The safety feature comprises 6x short pins on the rear of the cylinder, each one sitting on the rear face, in between the nipples. Pulling the hammer back just far enough to drop the locking bolt allows the cylinder to be turned to align any one of these pins with a notch in the hammer face. Let the hammer back down and the cylinder is locked to prevent accidental discharge if the pistol is dropped. Cocking the hammer as normal brings it into the firing position.
The sights also mimic those on other Colt ‘open top’ percussion revolvers, with the rear being no more than a v-notch cut into the top of the hammer face, while the front is a steel blade with a black edge and polished white sides. The sight picture is adequate for the work this revolver will do.
Visible marks are kept to a minimum, with the serial number on the barrel lug and frame, along with the proof marks on the lug, cylinder, and frame. The latter is partially hidden by the trigger guard. There is also a date code (22) stamped in a square on the side of the frame, while the obligatory ‘A. Uberti Italy’ and ‘Black Powder Only’ are hidden under the loading lever.
When it came to dismantling the pistol for photographs, I found I could not get the barrel off the arbour without completely removing the wedge. Not a big deal on the workbench, but it meant that extra care was needed not to lose the wedge screw when cleaning was needed during the shooting stage.
Given the significant weight, the Dragoon is not for everyone, and it will probably be a while, if at all, before you see one at your club range. These guns, like their big brother the Walker, are more for a bit of fun and some range cred, rather than serious target work. Granted, that weight is going to help in taming any recoil, but holding it steady to aim gets the shakes going even before you pull the trigger!
The vertical style latch and catch that holds the loading lever in place is not as easy to use as the later horizontal type, and I wonder why Colt did not make the latter standard on all Third Models, as they were around during Second Model production. I can only think that someone found a lot of the verticals in the parts bins that needed to be used up. The lever and plunger are a fairly substantial affair, and the balls were rammed home without much effort. A decent-sized capping cut-out is milled into the right side of the recoil shield, making capping by hand fairly easy.
Using a load of 36-grains of Henry Krank’s fine black powder behind a grease cookie and a .454” lead ball (weighing 140-grains), the recoil was indeed very manageable. However, when shooting offhand, if you just let it roll, the muzzle still jumps close to a foot above horizontal. A 2-handed hold kept 25 yard, 5-shot groups a bit tighter. I have got into the habit of tilting these guns to the right while cocking, and find this eliminates any chance of the spent cap from falling into the hammer channel.
It took only 24 shots before the powder fouling began to bind the cylinder and the barrel had to be removed to give the area a bit of a clean.
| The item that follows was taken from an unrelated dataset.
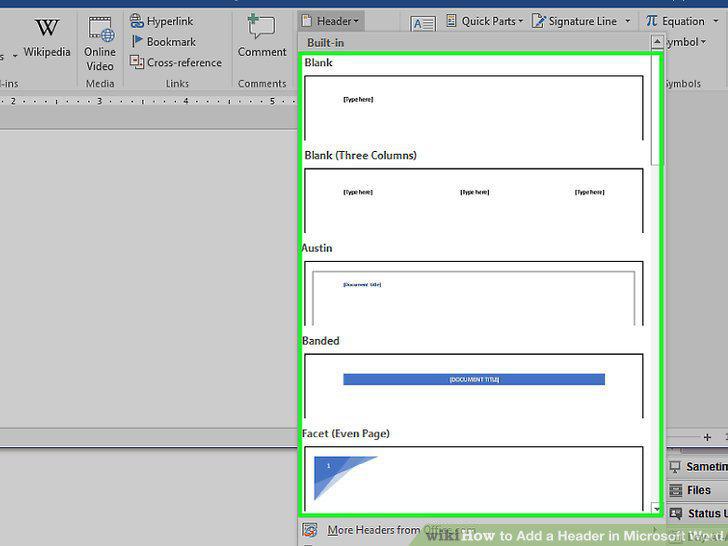Choose the Blank header thumbnail
This screenshot has height=546, width=728.
[474, 108]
Mindful of having to remove the wedge, I had brought a small magnetic tray to hold it and its screw, as losing either would have ended the day. A little grease was added to the spiral groove in the cylinder arbour and off we went for another couple of dozen shots.
While I no longer own a black powder revolver, I still enjoy getting to use one now and again, especially one like this, as it brings a smile to my face. It would not be the gun of choice for MLAGB or BWSS competitions, where smaller and lighter .44 calibre revolvers are more suited to the job. However, if you are not too serious about competing and want a handful of fun, then these big pistols supply that in spades.